Please give back the lines from the line containing "Instruction: Open the Artikel menu item" through the end of the listing below, exactly as written and without pictures.

Source data:

*-*-*

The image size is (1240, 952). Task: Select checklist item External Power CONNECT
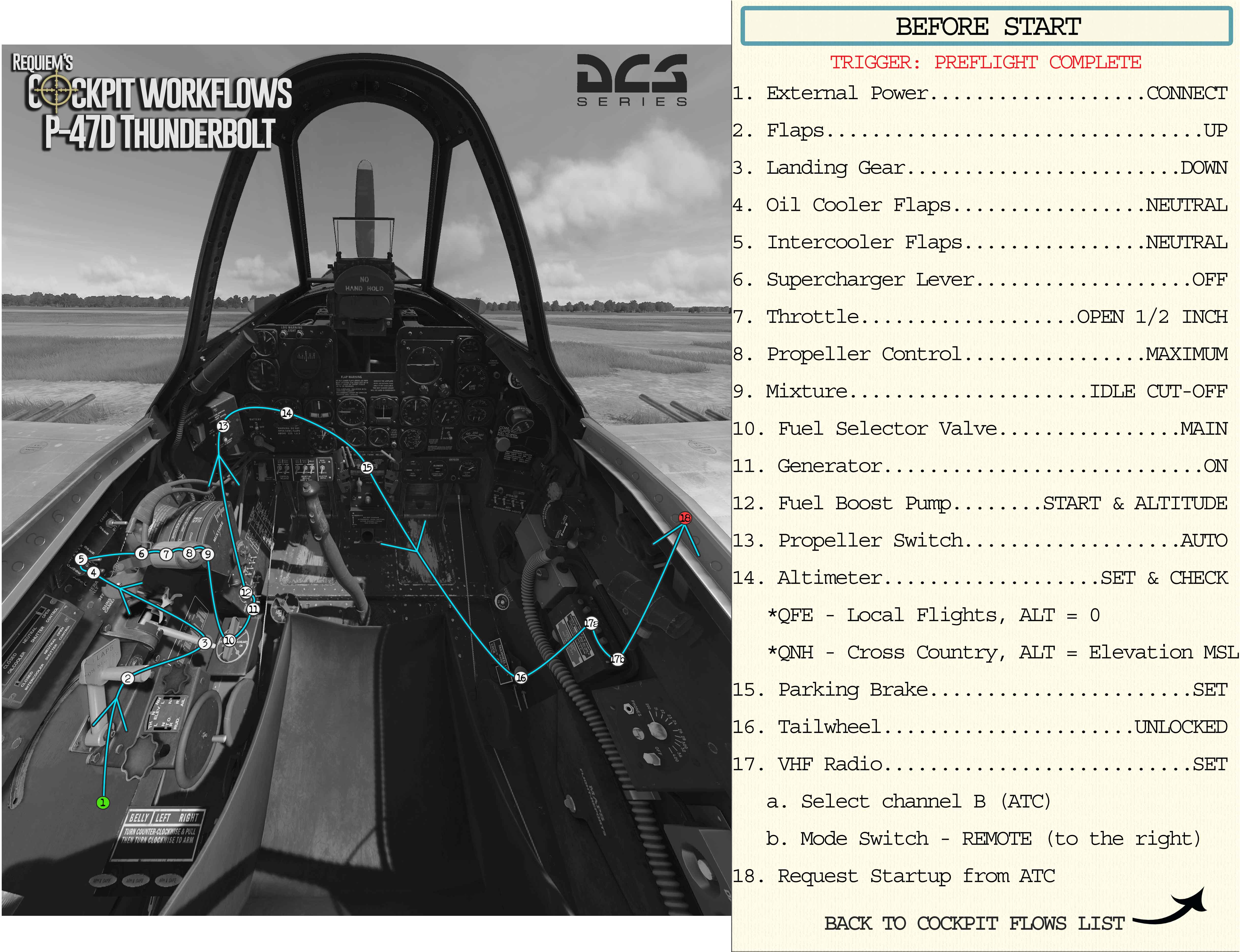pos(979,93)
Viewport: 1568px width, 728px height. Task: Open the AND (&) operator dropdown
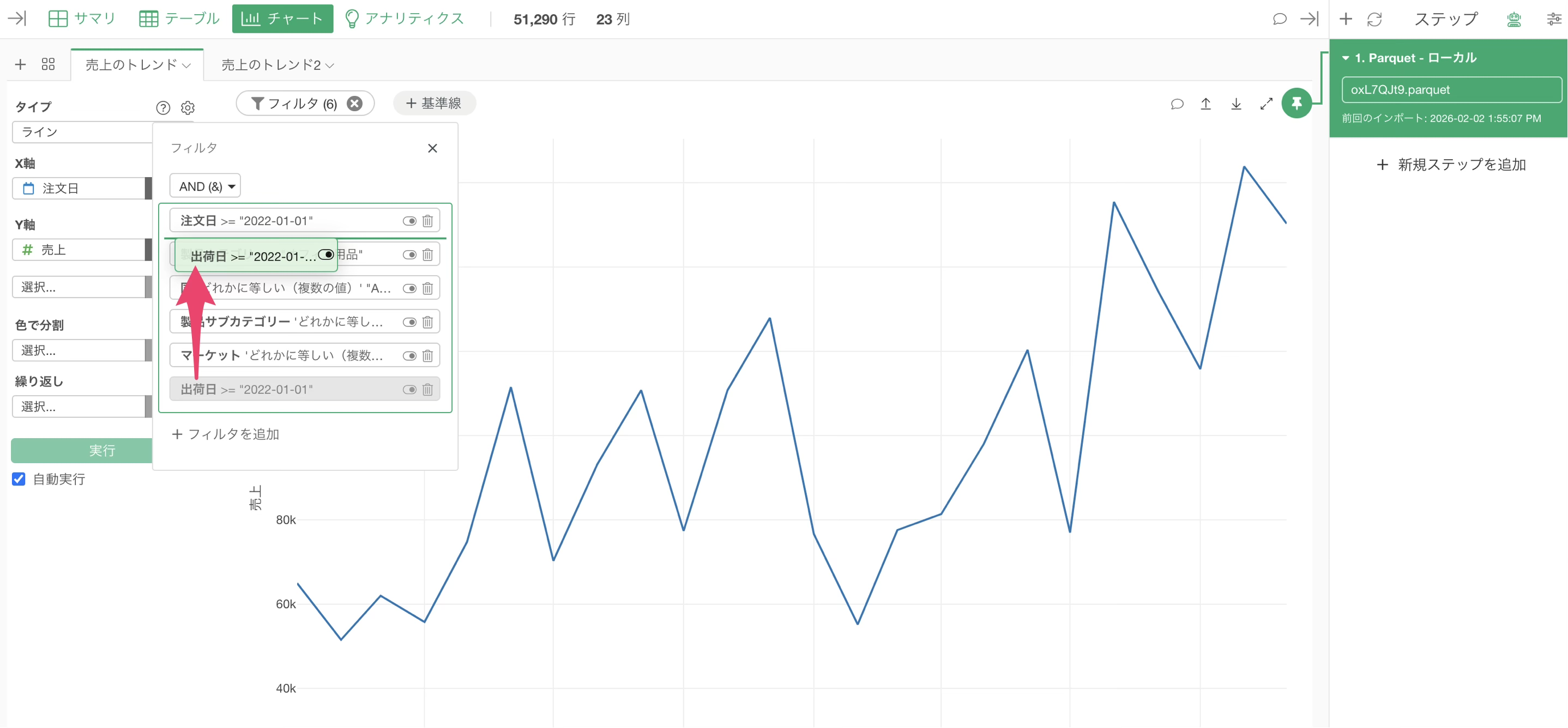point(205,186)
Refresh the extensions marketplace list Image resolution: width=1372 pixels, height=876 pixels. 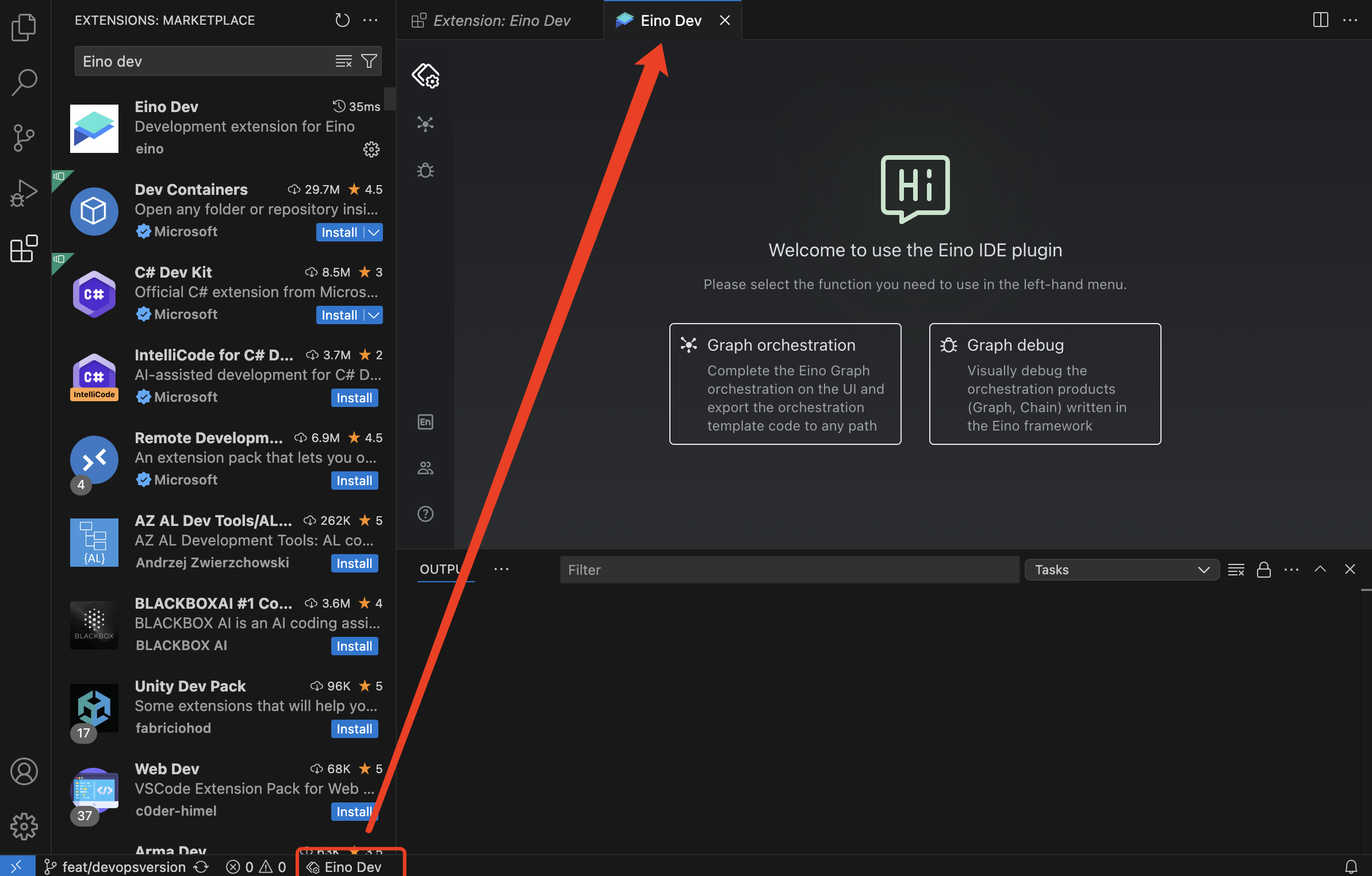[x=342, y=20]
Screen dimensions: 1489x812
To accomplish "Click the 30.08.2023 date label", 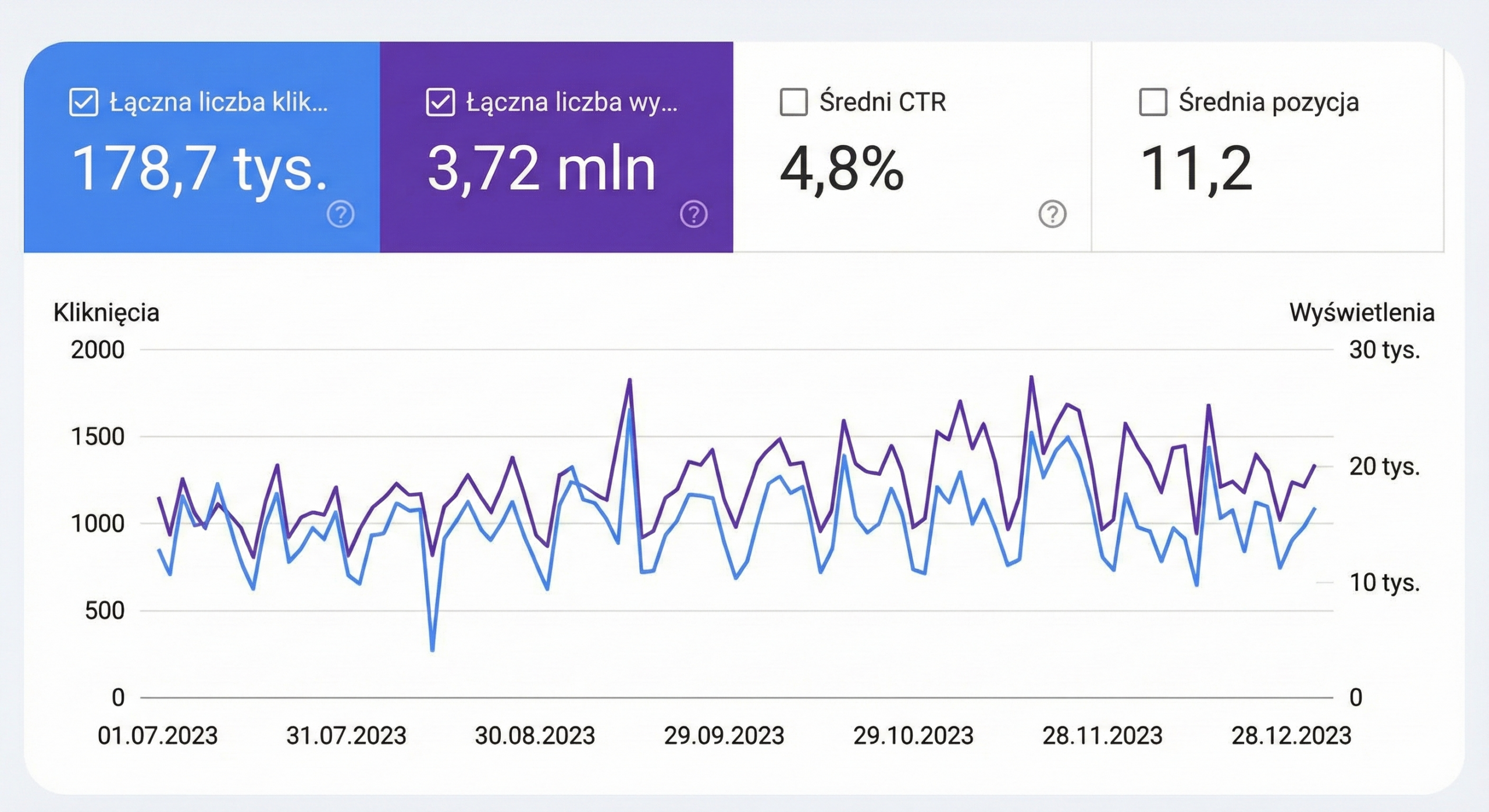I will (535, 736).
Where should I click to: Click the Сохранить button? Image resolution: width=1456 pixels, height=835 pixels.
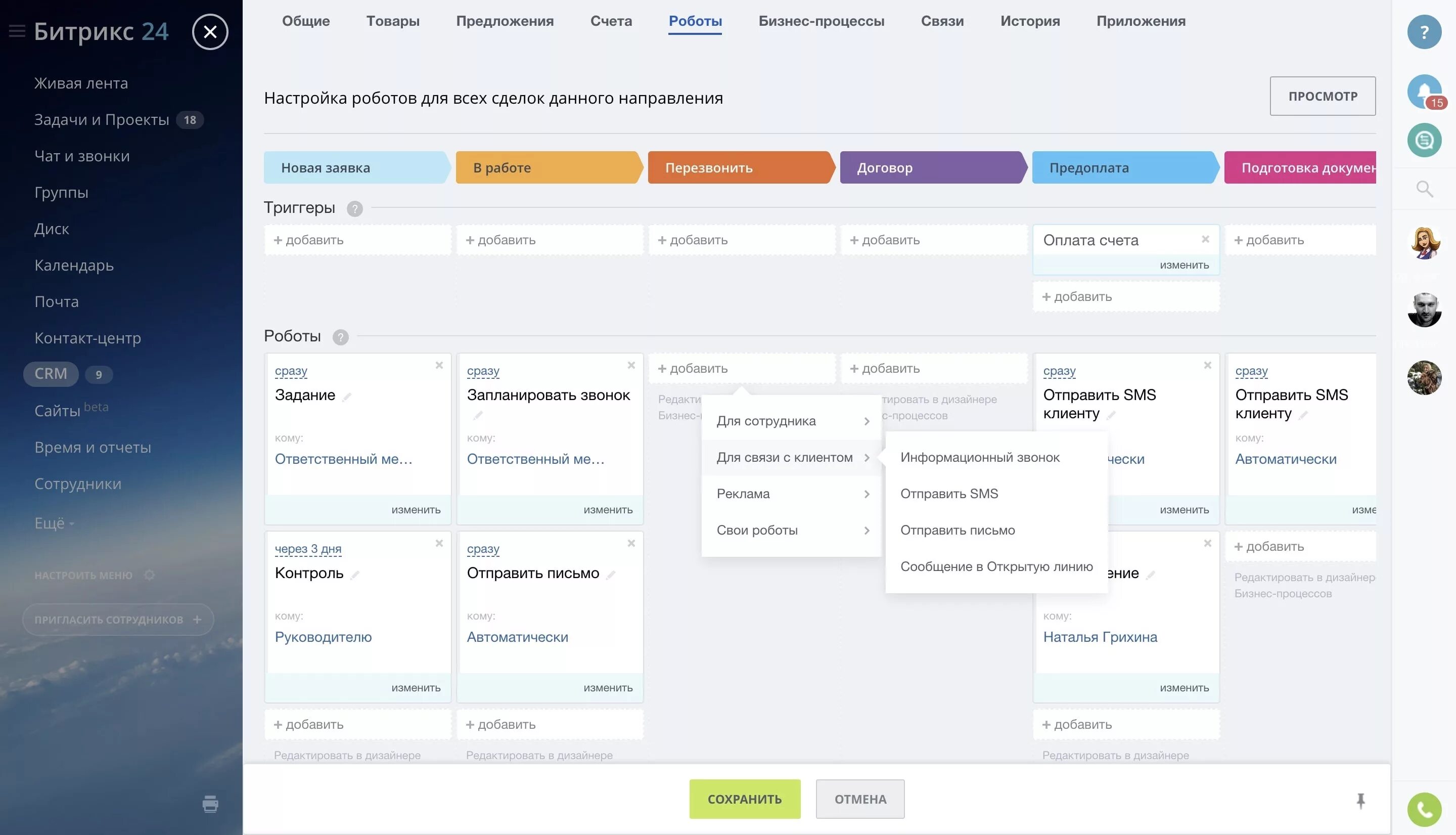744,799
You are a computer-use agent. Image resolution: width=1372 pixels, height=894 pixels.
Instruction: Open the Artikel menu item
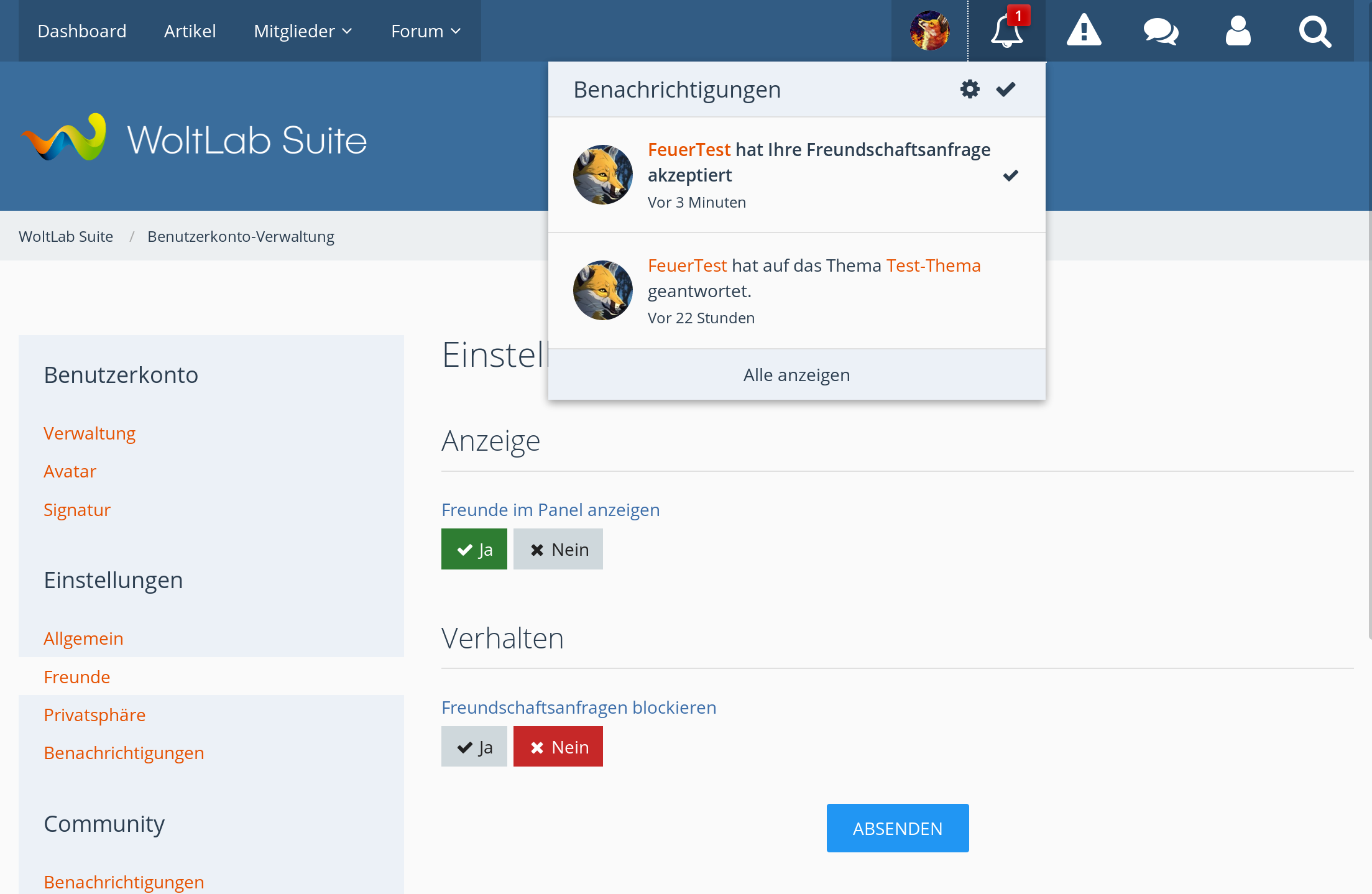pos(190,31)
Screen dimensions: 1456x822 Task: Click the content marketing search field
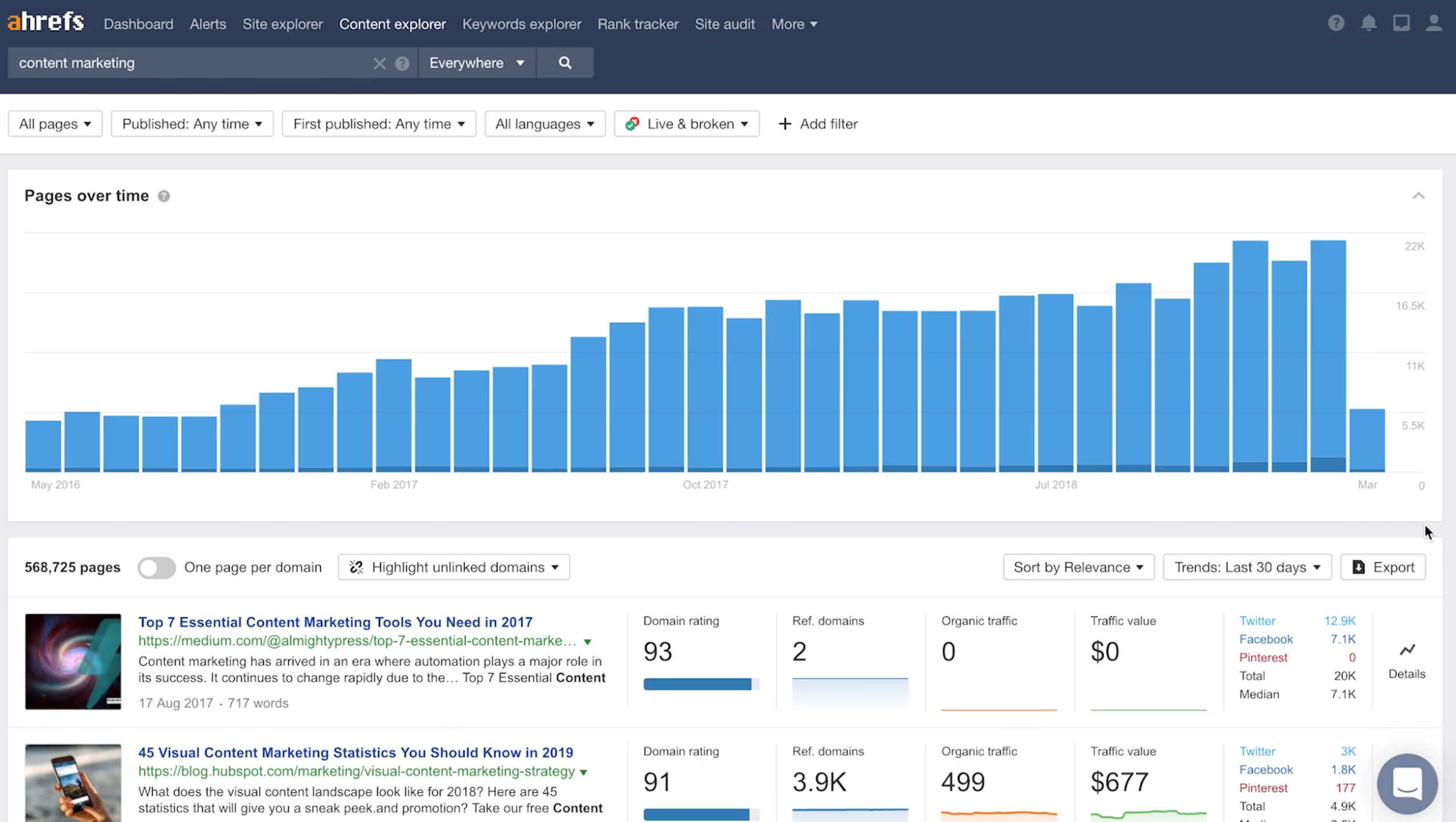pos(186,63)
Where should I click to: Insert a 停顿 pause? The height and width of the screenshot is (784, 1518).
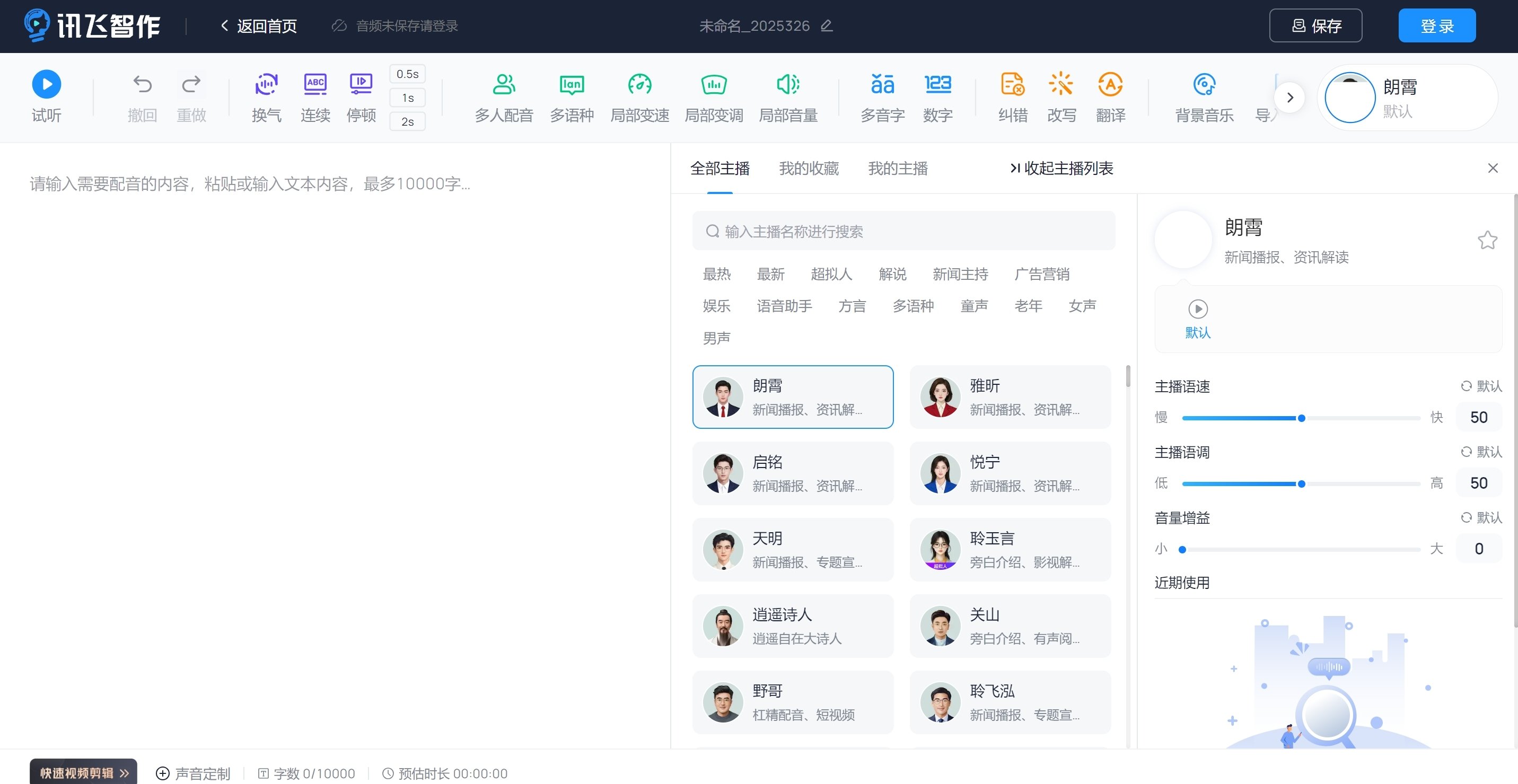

*-*-*

Written answer:
Instruction: Open the Artikel menu item
pos(190,31)
Screen dimensions: 1456x822 Task: Click the content marketing search field
pos(186,63)
Where should I click to: Insert a 停顿 pause? The height and width of the screenshot is (784, 1518).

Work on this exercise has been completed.